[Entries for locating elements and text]
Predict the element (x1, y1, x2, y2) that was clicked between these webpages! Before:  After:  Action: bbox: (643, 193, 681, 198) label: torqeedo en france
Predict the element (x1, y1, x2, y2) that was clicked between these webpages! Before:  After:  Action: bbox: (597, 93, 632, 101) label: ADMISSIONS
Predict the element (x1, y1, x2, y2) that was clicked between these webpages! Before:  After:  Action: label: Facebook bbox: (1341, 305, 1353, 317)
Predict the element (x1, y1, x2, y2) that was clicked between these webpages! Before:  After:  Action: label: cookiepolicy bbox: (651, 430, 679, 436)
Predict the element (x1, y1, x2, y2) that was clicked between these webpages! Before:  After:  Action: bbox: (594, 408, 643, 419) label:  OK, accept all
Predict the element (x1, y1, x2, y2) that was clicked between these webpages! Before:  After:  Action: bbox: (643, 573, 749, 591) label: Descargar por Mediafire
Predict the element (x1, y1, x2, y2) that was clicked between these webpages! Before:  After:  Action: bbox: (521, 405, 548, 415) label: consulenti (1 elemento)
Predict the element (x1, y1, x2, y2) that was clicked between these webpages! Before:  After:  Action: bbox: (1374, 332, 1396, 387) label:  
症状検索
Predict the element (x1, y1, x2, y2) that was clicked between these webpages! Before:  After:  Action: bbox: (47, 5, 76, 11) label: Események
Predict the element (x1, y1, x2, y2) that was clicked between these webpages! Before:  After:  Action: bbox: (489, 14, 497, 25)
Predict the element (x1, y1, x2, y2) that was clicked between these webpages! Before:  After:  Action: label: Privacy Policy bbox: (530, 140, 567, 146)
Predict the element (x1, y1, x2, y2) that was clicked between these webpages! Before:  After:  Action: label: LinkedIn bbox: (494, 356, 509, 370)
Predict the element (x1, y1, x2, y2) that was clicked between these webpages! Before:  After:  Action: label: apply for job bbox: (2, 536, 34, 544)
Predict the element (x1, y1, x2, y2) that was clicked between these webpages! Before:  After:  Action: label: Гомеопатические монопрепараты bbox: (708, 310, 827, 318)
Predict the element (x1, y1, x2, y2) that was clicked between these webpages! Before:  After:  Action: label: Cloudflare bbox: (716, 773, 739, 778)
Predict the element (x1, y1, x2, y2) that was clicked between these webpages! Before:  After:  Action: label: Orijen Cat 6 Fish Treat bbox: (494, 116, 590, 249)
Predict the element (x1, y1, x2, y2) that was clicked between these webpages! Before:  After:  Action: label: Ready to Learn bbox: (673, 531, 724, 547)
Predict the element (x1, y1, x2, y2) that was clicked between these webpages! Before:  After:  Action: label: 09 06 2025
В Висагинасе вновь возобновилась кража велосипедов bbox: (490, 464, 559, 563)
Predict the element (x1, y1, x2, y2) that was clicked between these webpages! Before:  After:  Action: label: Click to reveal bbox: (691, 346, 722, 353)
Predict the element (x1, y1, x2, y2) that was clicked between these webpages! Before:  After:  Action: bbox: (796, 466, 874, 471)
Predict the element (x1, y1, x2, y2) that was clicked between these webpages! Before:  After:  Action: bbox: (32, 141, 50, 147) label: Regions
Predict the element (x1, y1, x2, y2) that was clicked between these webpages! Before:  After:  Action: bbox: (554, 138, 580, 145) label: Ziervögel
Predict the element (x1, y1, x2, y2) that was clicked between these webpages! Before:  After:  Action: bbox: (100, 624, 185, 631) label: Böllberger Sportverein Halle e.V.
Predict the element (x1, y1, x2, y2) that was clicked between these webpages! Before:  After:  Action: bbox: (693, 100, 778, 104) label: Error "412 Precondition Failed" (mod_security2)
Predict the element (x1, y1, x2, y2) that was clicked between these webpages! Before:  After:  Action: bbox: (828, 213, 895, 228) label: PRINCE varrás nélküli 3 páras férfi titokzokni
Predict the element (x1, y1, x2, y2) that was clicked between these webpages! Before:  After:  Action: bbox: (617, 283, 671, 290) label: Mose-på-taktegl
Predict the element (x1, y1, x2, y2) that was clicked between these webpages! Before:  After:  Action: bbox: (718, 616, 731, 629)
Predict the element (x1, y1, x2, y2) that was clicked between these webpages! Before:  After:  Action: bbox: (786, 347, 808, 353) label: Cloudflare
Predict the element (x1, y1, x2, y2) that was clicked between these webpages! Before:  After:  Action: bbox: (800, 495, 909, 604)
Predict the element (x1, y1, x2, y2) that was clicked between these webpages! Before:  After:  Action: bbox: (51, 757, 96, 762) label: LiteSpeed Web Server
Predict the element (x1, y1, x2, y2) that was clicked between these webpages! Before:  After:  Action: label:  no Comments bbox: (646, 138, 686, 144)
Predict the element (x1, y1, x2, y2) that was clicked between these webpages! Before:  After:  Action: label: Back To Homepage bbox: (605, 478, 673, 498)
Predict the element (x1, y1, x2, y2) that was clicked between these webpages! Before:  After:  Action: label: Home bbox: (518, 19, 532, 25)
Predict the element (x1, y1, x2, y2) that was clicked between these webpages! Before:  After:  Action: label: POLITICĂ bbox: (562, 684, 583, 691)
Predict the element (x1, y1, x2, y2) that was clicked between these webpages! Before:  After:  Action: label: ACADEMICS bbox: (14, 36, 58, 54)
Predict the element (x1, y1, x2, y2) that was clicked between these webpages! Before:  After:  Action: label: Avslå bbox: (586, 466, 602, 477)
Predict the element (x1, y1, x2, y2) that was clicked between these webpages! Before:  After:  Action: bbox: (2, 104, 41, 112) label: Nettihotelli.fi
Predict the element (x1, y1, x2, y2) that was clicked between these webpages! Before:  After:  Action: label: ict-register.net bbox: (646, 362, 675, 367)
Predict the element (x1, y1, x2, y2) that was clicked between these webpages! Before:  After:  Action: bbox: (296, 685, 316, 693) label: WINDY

● The task
Pick out each line in the entries above that contains the string "Cloudflare", and copy every such line in full.

● Correct output
Predict the element (x1, y1, x2, y2) that was clicked between these webpages! Before:  After:  Action: label: Cloudflare bbox: (716, 773, 739, 778)
Predict the element (x1, y1, x2, y2) that was clicked between these webpages! Before:  After:  Action: bbox: (786, 347, 808, 353) label: Cloudflare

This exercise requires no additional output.